2010-12-06 Thread Mikhail T.

On 06.12.2010 07:44, Andriy Gapon wrote:

Well, that code has support only for a few types of hardware monitoring chips
(Super I/Os with hardware monitoring function).
Damn, I wish I knew earlier... The machine I'm retiring now -- but which 
was my primary horse 3 years ago -- has Super I/O :-(

So, it greatly depends on exact kind of hardware and sensors that you have.
First thing you should do to is to discover what kind of hardware is used for
monitoring in your server.
In your case that data might be provided via IPMI.

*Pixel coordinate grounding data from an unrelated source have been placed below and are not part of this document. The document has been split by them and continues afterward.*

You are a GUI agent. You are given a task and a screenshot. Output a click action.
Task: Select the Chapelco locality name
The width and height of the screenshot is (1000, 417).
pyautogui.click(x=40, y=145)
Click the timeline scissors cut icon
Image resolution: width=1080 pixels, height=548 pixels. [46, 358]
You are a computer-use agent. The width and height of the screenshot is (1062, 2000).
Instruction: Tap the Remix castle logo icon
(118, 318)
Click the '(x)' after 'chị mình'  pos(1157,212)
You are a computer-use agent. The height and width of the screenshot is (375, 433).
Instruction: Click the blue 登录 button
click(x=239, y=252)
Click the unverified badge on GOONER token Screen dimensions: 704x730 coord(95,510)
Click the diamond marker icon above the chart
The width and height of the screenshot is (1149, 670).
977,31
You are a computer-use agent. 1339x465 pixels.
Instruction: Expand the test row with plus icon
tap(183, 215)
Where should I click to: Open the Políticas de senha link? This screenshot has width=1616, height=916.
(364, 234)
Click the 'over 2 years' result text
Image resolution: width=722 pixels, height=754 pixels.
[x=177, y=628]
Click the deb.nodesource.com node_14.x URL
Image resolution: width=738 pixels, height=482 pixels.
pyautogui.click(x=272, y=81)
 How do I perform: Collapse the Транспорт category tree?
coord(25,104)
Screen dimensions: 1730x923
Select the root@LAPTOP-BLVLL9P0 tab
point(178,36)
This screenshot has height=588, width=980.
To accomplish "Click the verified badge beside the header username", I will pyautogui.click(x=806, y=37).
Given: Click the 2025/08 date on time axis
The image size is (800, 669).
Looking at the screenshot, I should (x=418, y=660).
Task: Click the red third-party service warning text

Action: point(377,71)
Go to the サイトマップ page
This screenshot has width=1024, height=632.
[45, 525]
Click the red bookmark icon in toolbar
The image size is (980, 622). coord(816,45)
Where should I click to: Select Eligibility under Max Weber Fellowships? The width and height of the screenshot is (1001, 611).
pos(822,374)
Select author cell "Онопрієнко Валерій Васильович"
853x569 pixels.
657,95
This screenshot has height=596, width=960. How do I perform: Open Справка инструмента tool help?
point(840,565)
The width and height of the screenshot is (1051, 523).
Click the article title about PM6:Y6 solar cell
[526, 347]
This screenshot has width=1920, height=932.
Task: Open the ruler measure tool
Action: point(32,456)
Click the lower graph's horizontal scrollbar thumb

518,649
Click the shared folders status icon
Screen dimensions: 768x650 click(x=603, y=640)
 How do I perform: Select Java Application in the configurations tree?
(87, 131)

Thanks, I'll explore that pointer...

Especially I am not sure about monitoring DIMM temperature - greatly depends on
the way that it is actually done.  Perhaps it's reported via SMBus by the DIMMs
themselves, not sure...
Both NetBSD and OpenBSD (and, likely, DragonFly too) have something 
called sdtemp(4):


   http://fxr.watson.org/fxr/source/dev/i2c/sdtemp.c?v=NETBSD

I thought, that driver would be part of the unfortunate basic support 
for a few sensors...


Anyway, I'll try merging the 
http://people.freebsd.org/~avg/sensors9.diff, and see, what gives...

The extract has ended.